> What to work on
Word for word, restate the lines from the start of the data below through the line containing "[Add to Favorites] (85, 362)".
:: Input records ::
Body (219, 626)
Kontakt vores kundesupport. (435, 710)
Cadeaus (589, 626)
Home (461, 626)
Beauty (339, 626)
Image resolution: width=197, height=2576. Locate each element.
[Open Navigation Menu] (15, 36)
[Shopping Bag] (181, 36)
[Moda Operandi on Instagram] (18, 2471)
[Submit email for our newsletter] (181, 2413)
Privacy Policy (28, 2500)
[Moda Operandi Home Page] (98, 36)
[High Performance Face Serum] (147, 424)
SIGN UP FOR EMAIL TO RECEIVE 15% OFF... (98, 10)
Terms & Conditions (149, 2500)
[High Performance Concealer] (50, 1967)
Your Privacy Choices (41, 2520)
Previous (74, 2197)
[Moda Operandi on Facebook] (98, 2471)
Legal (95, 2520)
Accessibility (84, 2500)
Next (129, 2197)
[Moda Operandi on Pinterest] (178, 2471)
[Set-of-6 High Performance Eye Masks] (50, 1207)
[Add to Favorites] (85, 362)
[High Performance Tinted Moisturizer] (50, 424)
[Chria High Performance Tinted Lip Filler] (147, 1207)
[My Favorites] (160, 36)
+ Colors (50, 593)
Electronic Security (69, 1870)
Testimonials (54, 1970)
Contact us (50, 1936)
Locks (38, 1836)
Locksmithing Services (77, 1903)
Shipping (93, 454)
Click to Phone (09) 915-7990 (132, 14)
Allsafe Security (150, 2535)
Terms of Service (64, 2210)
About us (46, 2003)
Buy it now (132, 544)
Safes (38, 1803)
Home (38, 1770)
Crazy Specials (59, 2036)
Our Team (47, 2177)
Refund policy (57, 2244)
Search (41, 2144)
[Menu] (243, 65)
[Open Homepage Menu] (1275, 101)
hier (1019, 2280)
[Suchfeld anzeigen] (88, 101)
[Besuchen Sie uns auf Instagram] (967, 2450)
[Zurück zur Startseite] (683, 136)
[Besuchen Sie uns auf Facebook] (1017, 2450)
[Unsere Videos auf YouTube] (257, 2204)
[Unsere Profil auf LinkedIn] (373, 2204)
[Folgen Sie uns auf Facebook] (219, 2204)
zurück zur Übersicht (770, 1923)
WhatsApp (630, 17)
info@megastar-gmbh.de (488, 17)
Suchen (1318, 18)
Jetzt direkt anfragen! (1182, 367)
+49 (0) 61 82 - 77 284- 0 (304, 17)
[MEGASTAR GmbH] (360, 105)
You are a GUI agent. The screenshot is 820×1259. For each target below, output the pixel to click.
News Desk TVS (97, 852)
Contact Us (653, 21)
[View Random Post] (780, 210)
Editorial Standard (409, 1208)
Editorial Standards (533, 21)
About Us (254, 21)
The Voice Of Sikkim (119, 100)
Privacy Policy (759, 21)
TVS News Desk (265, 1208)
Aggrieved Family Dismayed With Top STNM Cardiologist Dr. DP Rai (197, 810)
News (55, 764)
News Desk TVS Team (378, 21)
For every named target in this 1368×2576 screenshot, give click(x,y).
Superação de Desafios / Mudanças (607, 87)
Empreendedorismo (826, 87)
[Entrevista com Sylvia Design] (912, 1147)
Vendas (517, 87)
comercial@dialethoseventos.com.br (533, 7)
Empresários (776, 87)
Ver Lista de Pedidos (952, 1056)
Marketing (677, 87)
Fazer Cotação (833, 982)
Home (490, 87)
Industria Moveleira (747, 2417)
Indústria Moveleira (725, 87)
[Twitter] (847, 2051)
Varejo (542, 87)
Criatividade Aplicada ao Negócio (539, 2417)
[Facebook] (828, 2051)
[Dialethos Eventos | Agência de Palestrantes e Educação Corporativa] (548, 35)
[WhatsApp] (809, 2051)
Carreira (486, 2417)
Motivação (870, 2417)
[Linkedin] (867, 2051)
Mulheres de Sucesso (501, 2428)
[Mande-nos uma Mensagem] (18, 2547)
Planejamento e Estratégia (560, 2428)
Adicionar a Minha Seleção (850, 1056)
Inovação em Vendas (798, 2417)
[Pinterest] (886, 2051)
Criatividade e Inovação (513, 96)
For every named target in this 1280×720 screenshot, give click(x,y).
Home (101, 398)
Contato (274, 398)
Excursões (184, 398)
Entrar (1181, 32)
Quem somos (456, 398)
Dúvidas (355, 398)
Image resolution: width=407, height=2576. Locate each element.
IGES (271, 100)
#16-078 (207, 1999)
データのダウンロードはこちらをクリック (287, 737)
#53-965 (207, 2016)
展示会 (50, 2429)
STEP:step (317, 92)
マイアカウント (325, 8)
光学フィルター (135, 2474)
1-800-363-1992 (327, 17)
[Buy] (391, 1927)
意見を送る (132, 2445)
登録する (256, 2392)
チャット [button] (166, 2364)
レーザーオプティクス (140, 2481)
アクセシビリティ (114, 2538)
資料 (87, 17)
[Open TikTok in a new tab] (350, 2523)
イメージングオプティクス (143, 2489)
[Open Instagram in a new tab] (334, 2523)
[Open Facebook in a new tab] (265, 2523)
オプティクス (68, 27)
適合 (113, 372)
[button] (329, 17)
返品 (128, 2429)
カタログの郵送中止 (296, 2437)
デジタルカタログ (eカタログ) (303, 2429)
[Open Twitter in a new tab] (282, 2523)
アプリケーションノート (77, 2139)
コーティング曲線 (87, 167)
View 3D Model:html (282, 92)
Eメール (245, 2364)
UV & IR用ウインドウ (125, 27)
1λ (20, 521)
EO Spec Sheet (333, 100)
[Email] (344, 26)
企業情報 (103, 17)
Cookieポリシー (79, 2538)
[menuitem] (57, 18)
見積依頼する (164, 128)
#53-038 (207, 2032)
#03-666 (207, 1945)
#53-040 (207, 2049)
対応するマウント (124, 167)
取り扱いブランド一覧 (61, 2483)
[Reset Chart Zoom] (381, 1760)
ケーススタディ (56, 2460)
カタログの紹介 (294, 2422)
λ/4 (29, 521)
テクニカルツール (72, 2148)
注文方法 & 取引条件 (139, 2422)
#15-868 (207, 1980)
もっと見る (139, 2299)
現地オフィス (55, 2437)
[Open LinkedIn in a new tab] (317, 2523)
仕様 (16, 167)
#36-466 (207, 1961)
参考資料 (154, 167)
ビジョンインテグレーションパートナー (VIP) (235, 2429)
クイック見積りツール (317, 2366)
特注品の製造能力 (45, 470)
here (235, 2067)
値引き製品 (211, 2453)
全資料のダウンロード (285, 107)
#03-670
:::
> Answer box
Body (219, 626)
Kontakt vores kundesupport. (435, 710)
Cadeaus (589, 626)
Home (461, 626)
Beauty (339, 626)
Image resolution: width=197, height=2576. Locate each element.
[Open Navigation Menu] (15, 36)
[Shopping Bag] (181, 36)
[Moda Operandi on Instagram] (18, 2471)
[Submit email for our newsletter] (181, 2413)
Privacy Policy (28, 2500)
[Moda Operandi Home Page] (98, 36)
[High Performance Face Serum] (147, 424)
SIGN UP FOR EMAIL TO RECEIVE 15% OFF... (98, 10)
Terms & Conditions (149, 2500)
[High Performance Concealer] (50, 1967)
Your Privacy Choices (41, 2520)
Previous (74, 2197)
[Moda Operandi on Facebook] (98, 2471)
Legal (95, 2520)
Accessibility (84, 2500)
Next (129, 2197)
[Moda Operandi on Pinterest] (178, 2471)
[Set-of-6 High Performance Eye Masks] (50, 1207)
[Add to Favorites] (85, 362)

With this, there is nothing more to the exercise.